For the entries below, print exactly the lines between the line holding "Given: Click the exclamation mark notice icon" and the line holding "Open the セッション(S) session menu", inclusive, and nothing else.

DATASET RECORDS Block Start

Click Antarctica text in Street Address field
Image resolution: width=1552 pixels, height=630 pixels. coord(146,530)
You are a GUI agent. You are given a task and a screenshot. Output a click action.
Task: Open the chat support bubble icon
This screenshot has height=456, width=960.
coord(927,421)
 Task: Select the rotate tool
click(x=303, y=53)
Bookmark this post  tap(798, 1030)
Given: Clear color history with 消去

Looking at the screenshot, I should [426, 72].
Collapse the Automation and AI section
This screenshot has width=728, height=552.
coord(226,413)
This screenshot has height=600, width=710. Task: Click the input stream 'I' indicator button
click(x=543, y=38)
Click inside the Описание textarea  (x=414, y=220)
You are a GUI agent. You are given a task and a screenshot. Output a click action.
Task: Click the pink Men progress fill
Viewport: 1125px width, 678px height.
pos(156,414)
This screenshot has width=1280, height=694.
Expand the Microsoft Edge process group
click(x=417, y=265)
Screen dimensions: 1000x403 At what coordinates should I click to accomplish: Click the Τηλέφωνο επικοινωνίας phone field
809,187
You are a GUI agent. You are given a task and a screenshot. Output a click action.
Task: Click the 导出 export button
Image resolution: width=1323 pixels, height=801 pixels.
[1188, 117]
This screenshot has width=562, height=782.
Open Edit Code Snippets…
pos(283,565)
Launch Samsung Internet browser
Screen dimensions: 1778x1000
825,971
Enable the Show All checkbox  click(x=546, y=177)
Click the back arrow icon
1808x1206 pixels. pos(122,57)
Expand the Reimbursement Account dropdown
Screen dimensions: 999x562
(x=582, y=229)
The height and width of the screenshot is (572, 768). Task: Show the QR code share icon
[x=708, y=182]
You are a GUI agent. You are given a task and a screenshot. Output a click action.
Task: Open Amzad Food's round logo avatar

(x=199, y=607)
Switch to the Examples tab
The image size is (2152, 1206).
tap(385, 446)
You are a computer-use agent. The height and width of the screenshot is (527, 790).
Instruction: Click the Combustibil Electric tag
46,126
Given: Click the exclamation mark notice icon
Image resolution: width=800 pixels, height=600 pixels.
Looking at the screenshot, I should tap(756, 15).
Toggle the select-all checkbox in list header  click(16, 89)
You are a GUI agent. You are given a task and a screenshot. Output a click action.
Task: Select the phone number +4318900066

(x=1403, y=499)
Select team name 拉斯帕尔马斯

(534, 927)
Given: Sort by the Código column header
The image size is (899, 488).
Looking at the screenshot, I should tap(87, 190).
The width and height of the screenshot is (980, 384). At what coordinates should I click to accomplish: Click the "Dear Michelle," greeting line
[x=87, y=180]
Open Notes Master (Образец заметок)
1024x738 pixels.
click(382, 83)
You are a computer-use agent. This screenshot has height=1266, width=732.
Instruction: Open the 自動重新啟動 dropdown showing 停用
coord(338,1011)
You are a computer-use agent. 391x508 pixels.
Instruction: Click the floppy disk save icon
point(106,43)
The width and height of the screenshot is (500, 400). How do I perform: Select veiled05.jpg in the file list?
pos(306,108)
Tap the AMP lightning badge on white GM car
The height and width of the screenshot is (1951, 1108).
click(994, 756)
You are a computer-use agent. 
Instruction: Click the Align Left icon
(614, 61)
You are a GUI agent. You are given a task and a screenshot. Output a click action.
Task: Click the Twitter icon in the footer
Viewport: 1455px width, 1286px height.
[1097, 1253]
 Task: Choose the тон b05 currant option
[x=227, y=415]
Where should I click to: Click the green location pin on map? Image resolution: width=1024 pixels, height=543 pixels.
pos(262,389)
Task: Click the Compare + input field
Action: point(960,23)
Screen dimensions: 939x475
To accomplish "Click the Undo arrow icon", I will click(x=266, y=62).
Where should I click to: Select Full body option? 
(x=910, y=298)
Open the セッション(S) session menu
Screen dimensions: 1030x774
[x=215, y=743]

DATASET RECORDS Block End

▶ **ANSWER TO THE EXERCISE**:
Given: Click the exclamation mark notice icon
Image resolution: width=800 pixels, height=600 pixels.
Looking at the screenshot, I should tap(756, 15).
Toggle the select-all checkbox in list header  click(16, 89)
You are a GUI agent. You are given a task and a screenshot. Output a click action.
Task: Select the phone number +4318900066

(x=1403, y=499)
Select team name 拉斯帕尔马斯

(534, 927)
Given: Sort by the Código column header
The image size is (899, 488).
Looking at the screenshot, I should tap(87, 190).
The width and height of the screenshot is (980, 384). At what coordinates should I click to accomplish: Click the "Dear Michelle," greeting line
[x=87, y=180]
Open Notes Master (Образец заметок)
1024x738 pixels.
click(382, 83)
You are a computer-use agent. This screenshot has height=1266, width=732.
Instruction: Open the 自動重新啟動 dropdown showing 停用
coord(338,1011)
You are a computer-use agent. 391x508 pixels.
Instruction: Click the floppy disk save icon
point(106,43)
The width and height of the screenshot is (500, 400). How do I perform: Select veiled05.jpg in the file list?
pos(306,108)
Tap the AMP lightning badge on white GM car
The height and width of the screenshot is (1951, 1108).
click(994, 756)
You are a computer-use agent. 
Instruction: Click the Align Left icon
(614, 61)
You are a GUI agent. You are given a task and a screenshot. Output a click action.
Task: Click the Twitter icon in the footer
Viewport: 1455px width, 1286px height.
[1097, 1253]
 Task: Choose the тон b05 currant option
[x=227, y=415]
Where should I click to: Click the green location pin on map? Image resolution: width=1024 pixels, height=543 pixels.
pos(262,389)
Task: Click the Compare + input field
Action: point(960,23)
Screen dimensions: 939x475
To accomplish "Click the Undo arrow icon", I will click(x=266, y=62).
Where should I click to: Select Full body option? 
(x=910, y=298)
Open the セッション(S) session menu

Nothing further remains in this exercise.